The social cat species are: the lion, the cheetah and the domestic cat including free-living cats. Scientists had thought that lions and cheetahs were the only social cat species but you have to add domestic cats to that select group.
Everybody knows about the lion pride. The cheetah is considered a social animal to some extent because males form groups called coalitions. The other groups are females and their cubs and then solitary males.
Perhaps the more interesting feline species in terms of the social behaviour is domestic and feral cats. They are both the same species, of course. Whenever there is a food source a group of feral cats tends to spring up. At one time the experts thought that this was just a loose group of cats who happen to be there because the food was there, in the same way that we see animals in Africa drinking from a waterhole.

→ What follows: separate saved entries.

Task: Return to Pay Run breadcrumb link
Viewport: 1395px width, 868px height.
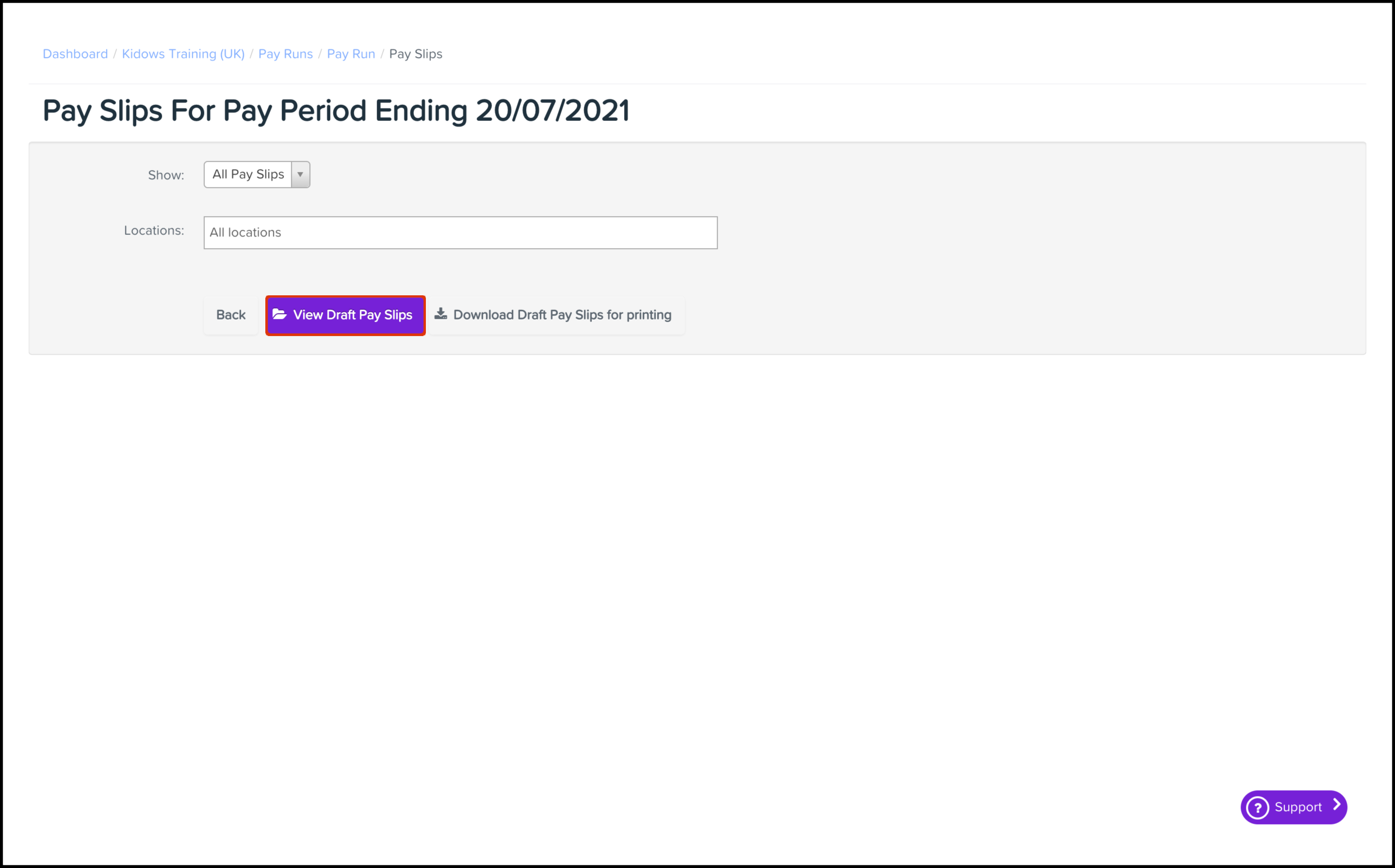Action: 351,54
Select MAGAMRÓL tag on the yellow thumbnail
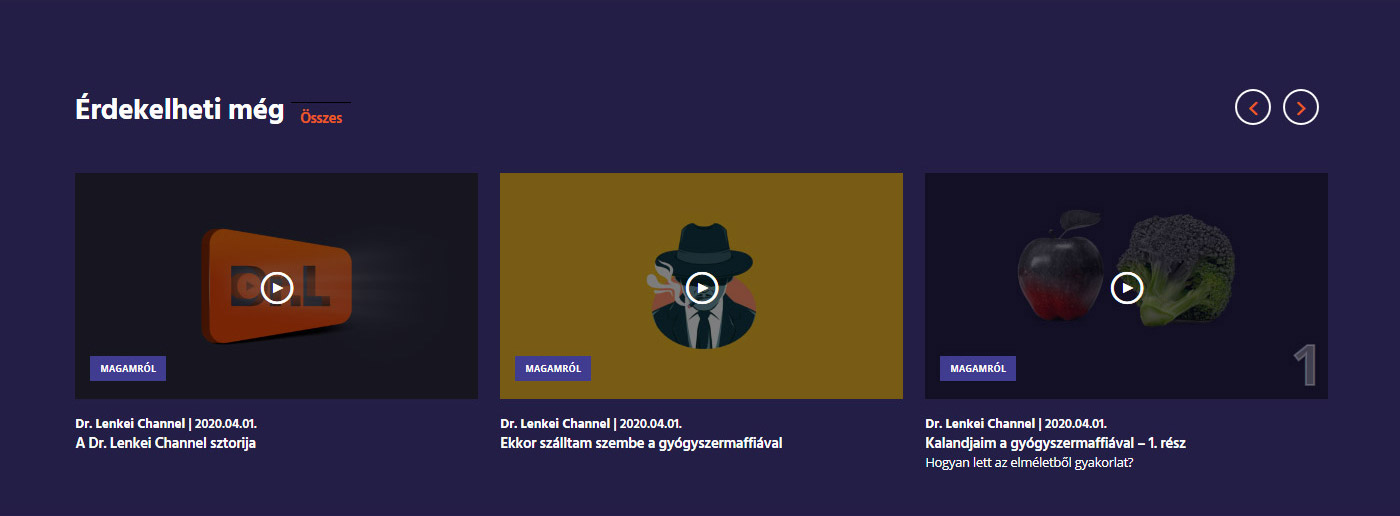The image size is (1400, 516). coord(553,368)
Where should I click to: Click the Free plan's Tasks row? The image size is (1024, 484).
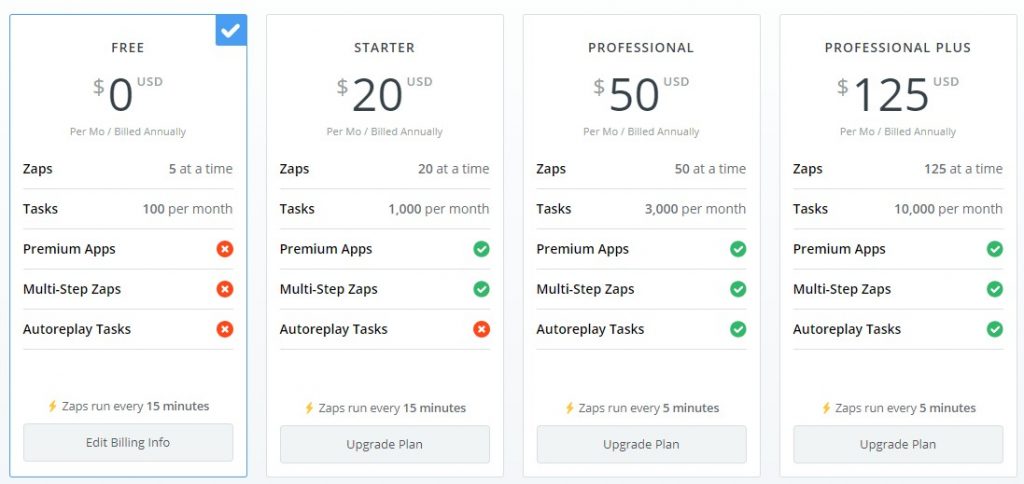(x=128, y=209)
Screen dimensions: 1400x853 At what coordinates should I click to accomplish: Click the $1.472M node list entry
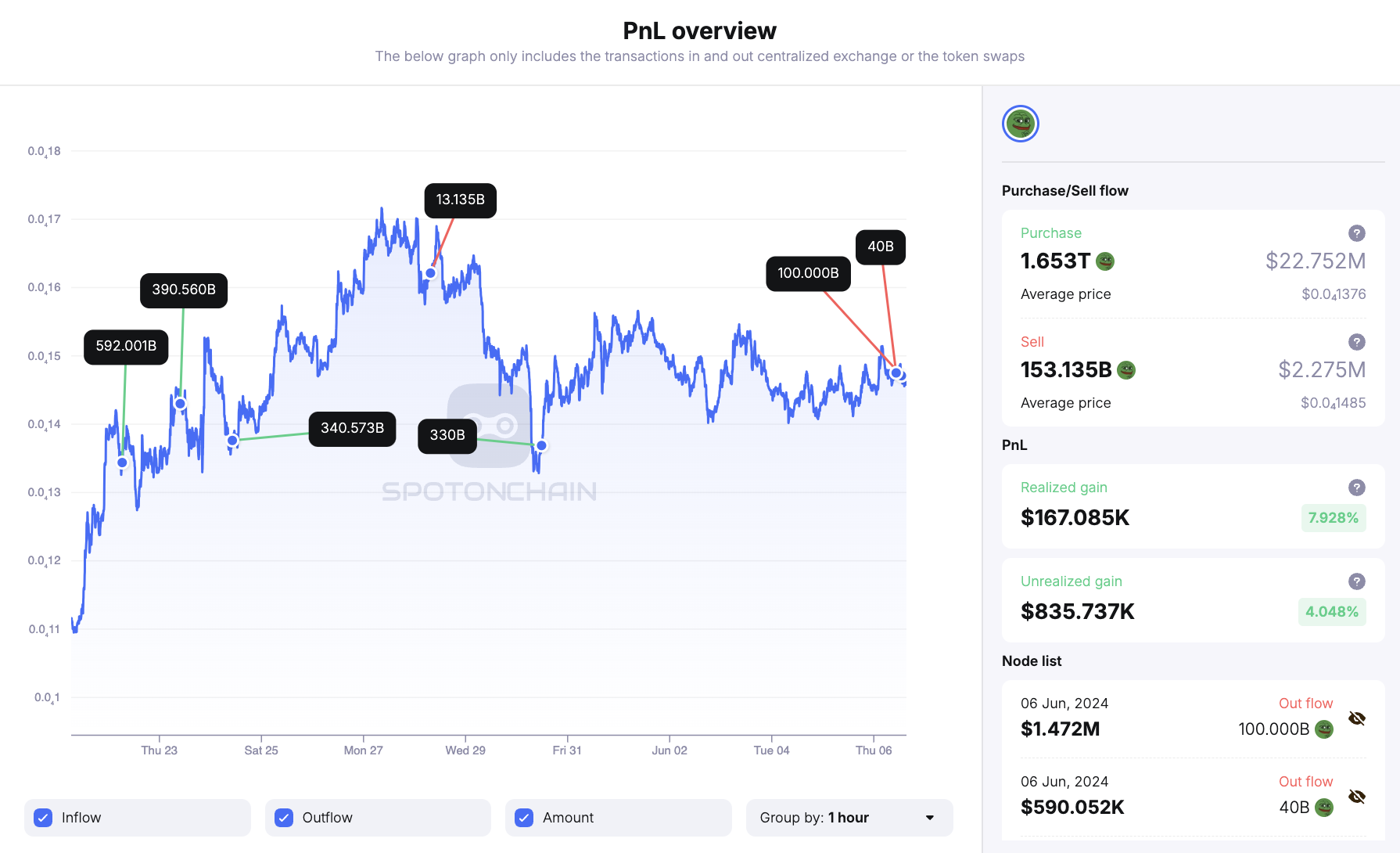point(1060,729)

It was believed that the feral cats simply tolerated each other. And the experts thought that when queens at a cat breeder’s home suckle another queen’s litter of kittens it occurred because of the artificial condition under which they lived. However, it was later discovered in the 1970s, in a documentary by David McDonald about cats and a farm in Devon, that it was natural behaviour for free-living females to cooperate with each other to raise their kittens together.

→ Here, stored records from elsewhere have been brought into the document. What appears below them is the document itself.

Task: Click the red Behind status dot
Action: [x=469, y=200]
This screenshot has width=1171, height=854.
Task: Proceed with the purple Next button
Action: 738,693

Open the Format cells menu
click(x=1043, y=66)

The film was about a study which started off as 4 cats: a mother with her two daughters and their father. The three females regarded the farmyard, the location of the study, as their domain as they would drive away other cats that lived nearby. In the month of May, one of the daughters produced three kittens. For the first couple of weeks she looked after them on her own as a typical mother would.

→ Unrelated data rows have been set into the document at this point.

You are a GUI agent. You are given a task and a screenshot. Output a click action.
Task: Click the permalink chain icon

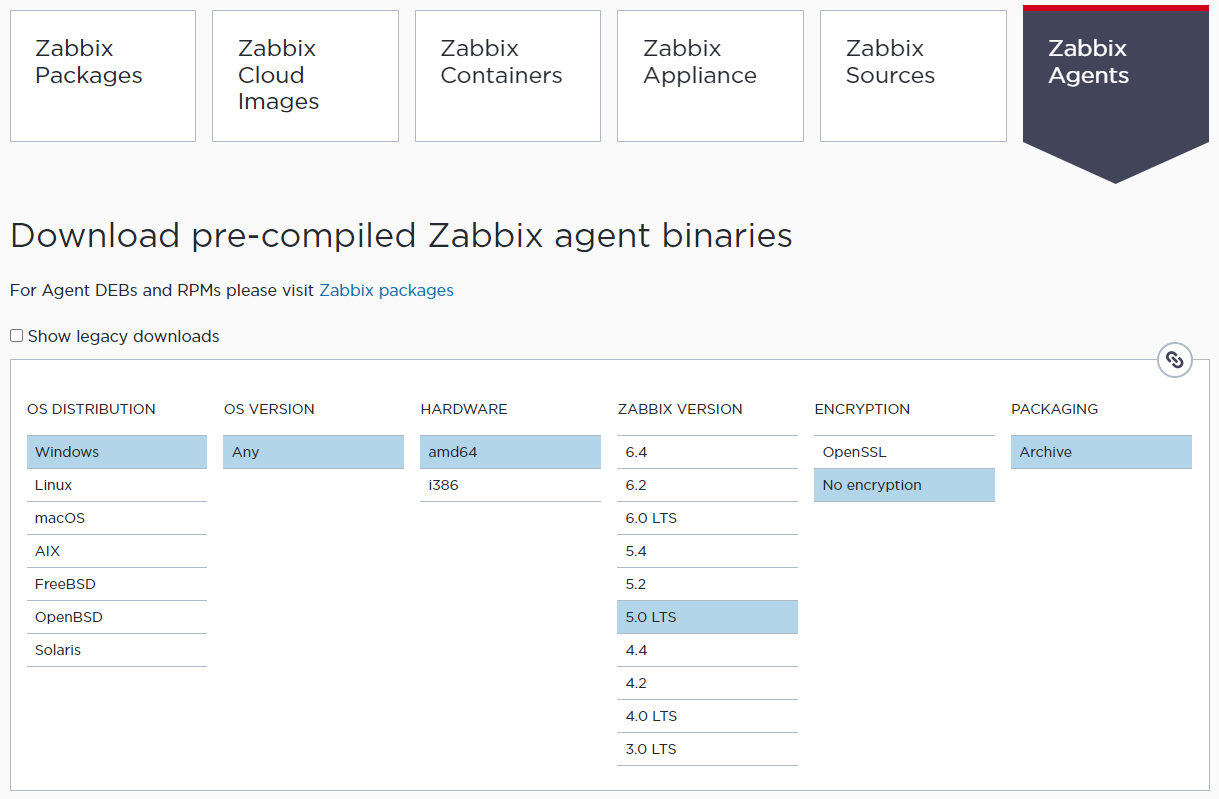click(x=1174, y=359)
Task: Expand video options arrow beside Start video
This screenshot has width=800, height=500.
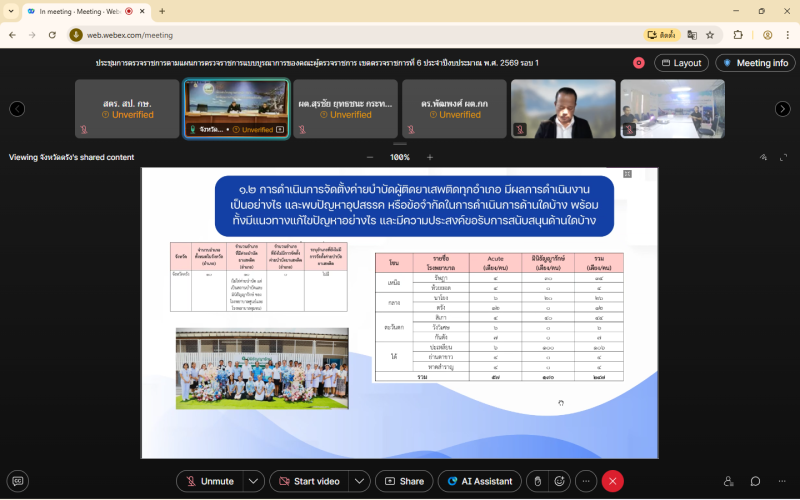Action: pos(359,481)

But after this time her sister appeared in the kitten’s nest and gave birth to 5 more kittens and she was assisted by her sister who help with their delivery and cleaned them. All eight kittens lived in the same group and were nursed and cared for indiscriminately by both their mothers.
The kittens sadly died of cat flu but the daughters’ mother produced a single male kitten some weeks later and both daughters helped care for him including playing with him and bring him mice that they had caught. Thus demonstrating the cooperative nature of raising kittens between mothers. It is the rule rather than the exception for female domestic and feral cats to behave like this.
Cat society is therefore based on females from the same family. In free-living cats it normally involves no more than two generations i.e. mothers and daughters but it can include three generations when the grandmother becomes involved.
Perhaps a key element of this behaviour is that there appears to be little indication that the mothers distinguish between their own kittens and those of other cats. They know the kittens of related cats and they are friendly with them. And we see lots of videos on the Internet of mothers who have just given birth accepting any kitten they are presented with and often times it can be another species of animal who has been abandoned by their mother such as a squirrel or a puppy. Shelter organisation sometimes use this behaviour to raise orphaned animals of another species.
The question that I have is, “Are the mothers deliberately and consciously raising the offspring of another species or cat or are they simply acting instinctively without regard to that higher altrusistic purpose of helping another?” Either way they are behaving in a social manner.